Author: David Hildenbrand <david@redhat.com>
Date:   Wed Apr 3 23:21:30 2024 +0200

    x86/mm/pat: fix VM_PAT handling in COW mappings
    
    commit 04c35ab3bdae7fefbd7c7a7355f29fa03a035221 upstream.
    
    PAT handling won't do the right thing in COW mappings: the first PTE (or,
    in fact, all PTEs) can be replaced during write faults to point at anon
    folios.  Reliably recovering the correct PFN and cachemode using
    follow_phys() from PTEs will not work in COW mappings.
    
    Using follow_phys(), we might just get the address+protection of the anon
    folio (which is very wrong), or fail on swap/nonswap entries, failing
    follow_phys() and triggering a WARN_ON_ONCE() in untrack_pfn() and
    track_pfn_copy(), not properly calling free_pfn_range().
    
    In free_pfn_range(), we either wouldn't call memtype_free() or would call
    it with the wrong range, possibly leaking memory.
    
    To fix that, let's update follow_phys() to refuse returning anon folios,
    and fallback to using the stored PFN inside vma->vm_pgoff for COW mappings
    if we run into that.
    
    We will now properly handle untrack_pfn() with COW mappings, where we
    don't need the cachemode.  We'll have to fail fork()->track_pfn_copy() if
    the first page was replaced by an anon folio, though: we'd have to store
    the cachemode in the VMA to make this work, likely growing the VMA size.
    
    For now, lets keep it simple and let track_pfn_copy() just fail in that
    case: it would have failed in the past with swap/nonswap entries already,
    and it would have done the wrong thing with anon folios.
    
    Simple reproducer to trigger the WARN_ON_ONCE() in untrack_pfn():
    
    <--- C reproducer --->
     #include <stdio.h>
     #include <sys/mman.h>
     #include <unistd.h>
     #include <liburing.h>
    
     int main(void)
     {
             struct io_uring_params p = {};
             int ring_fd;
             size_t size;
             char *map;
    
             ring_fd = io_uring_setup(1, &p);
             if (ring_fd < 0) {
                     perror("io_uring_setup");
                     return 1;
             }
             size = p.sq_off.array + p.sq_entries * sizeof(unsigned);
    
             /* Map the submission queue ring MAP_PRIVATE */
             map = mmap(0, size, PROT_READ | PROT_WRITE, MAP_PRIVATE,
                        ring_fd, IORING_OFF_SQ_RING);
             if (map == MAP_FAILED) {
                     perror("mmap");
                     return 1;
             }
    
             /* We have at least one page.
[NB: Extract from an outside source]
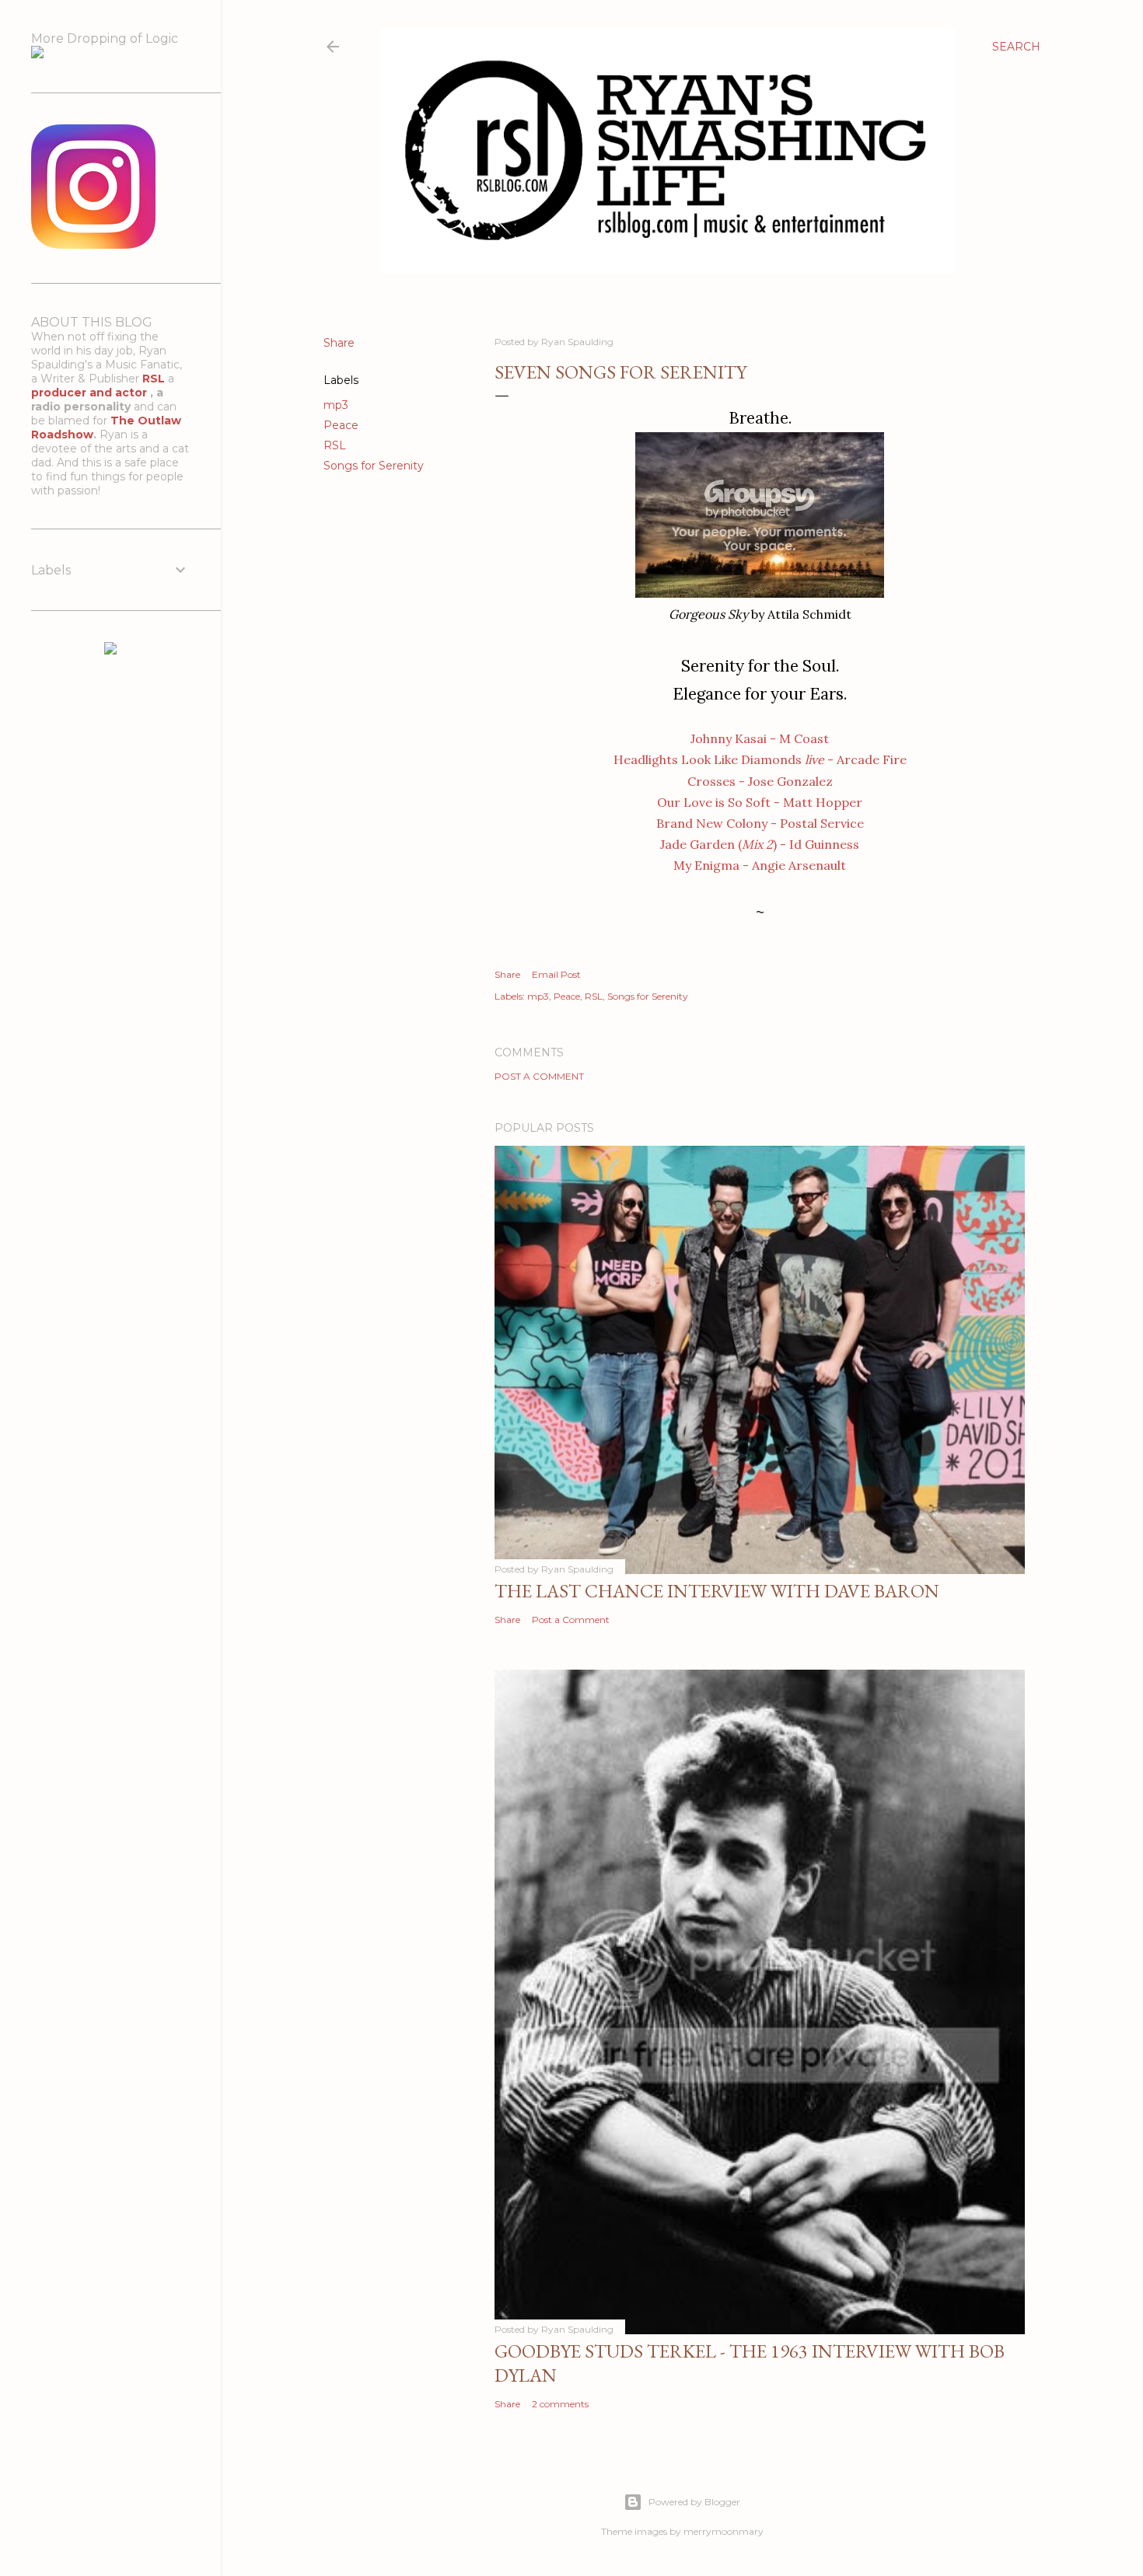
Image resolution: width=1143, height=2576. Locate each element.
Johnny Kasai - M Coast (759, 738)
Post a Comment (539, 1076)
Let's COW it. */
             *map = 0;
             pause();
             return 0;
     }
    <--- C reproducer --->
    
    On a system with 16 GiB RAM and swap configured:
     # ./iouring &
     # memhog 16G
     # killall iouring
    [  301.552930] ------------[ cut here ]------------
    [  301.553285] WARNING: CPU: 7 PID: 1402 at arch/x86/mm/pat/memtype.c:1060 untrack_pfn+0xf4/0x100
    [  301.553989] Modules linked in: binfmt_misc nft_fib_inet nft_fib_ipv4 nft_fib_ipv6 nft_fib nft_reject_g
    [  301.558232] CPU: 7 PID: 1402 Comm: iouring Not tainted 6.7.5-100.fc38.x86_64 #1
    [  301.558772] Hardware name: QEMU Standard PC (Q35 + ICH9, 2009), BIOS rel-1.16.3-0-ga6ed6b701f0a-prebu4
    [  301.559569] RIP: 0010:untrack_pfn+0xf4/0x100
    [  301.559893] Code: 75 c4 eb cf 48 8b 43 10 8b a8 e8 00 00 00 3b 6b 28 74 b8 48 8b 7b 30 e8 ea 1a f7 000
    [  301.561189] RSP: 0018:ffffba2c0377fab8 EFLAGS: 00010282
    [  301.561590] RAX: 00000000ffffffea RBX: ffff9208c8ce9cc0 RCX: 000000010455e047
    [  301.562105] RDX: 07fffffff0eb1e0a RSI: 0000000000000000 RDI: ffff9208c391d200
    [  301.562628] RBP: 0000000000000000 R08: ffffba2c0377fab8 R09: 0000000000000000
    [  301.563145] R10: ffff9208d2292d50 R11: 0000000000000002 R12: 00007fea890e0000
    [  301.563669] R13: 0000000000000000 R14: ffffba2c0377fc08 R15: 0000000000000000
    [  301.564186] FS:  0000000000000000(0000) GS:ffff920c2fbc0000(0000) knlGS:0000000000000000
    [  301.564773] CS:  0010 DS: 0000 ES: 0000 CR0: 0000000080050033
    [  301.565197] CR2: 00007fea88ee8a20 CR3: 00000001033a8000 CR4: 0000000000750ef0
    [  301.565725] PKRU: 55555554
    [  301.565944] Call Trace:
    [  301.566148]  <TASK>
    [  301.566325]  ? untrack_pfn+0xf4/0x100
    [  301.566618]  ? __warn+0x81/0x130
    [  301.566876]  ? untrack_pfn+0xf4/0x100
    [  301.567163]  ? report_bug+0x171/0x1a0
    [  301.567466]  ? handle_bug+0x3c/0x80
    [  301.567743]  ? exc_invalid_op+0x17/0x70
    [  301.568038]  ? asm_exc_invalid_op+0x1a/0x20
    [  301.568363]  ? untrack_pfn+0xf4/0x100
    [  301.568660]  ? untrack_pfn+0x65/0x100
    [  301.568947]  unmap_single_vma+0xa6/0xe0
    [  301.569247]  unmap_vmas+0xb5/0x190
    [  301.569532]  exit_mmap+0xec/0x340
    [  301.569801]  __mmput+0x3e/0x130
    [  301.570051]  do_exit+0x305/0xaf0
    ...
    
    Link: https://lkml.kernel.org/r/20240403212131.929421-3-david@redhat.com
    Signed-off-by: David Hildenbrand <david@redhat.com>
    Reported-by: Wupeng Ma <mawupeng1@huawei.com>
    Closes: https://lkml.kernel.org/r/20240227122814.3781907-1-mawupeng1@huawei.com
    Fixes: b1a86e15dc03 ("x86, pat: remove the dependency on 'vm_pgoff' in track/untrack pfn vma routines")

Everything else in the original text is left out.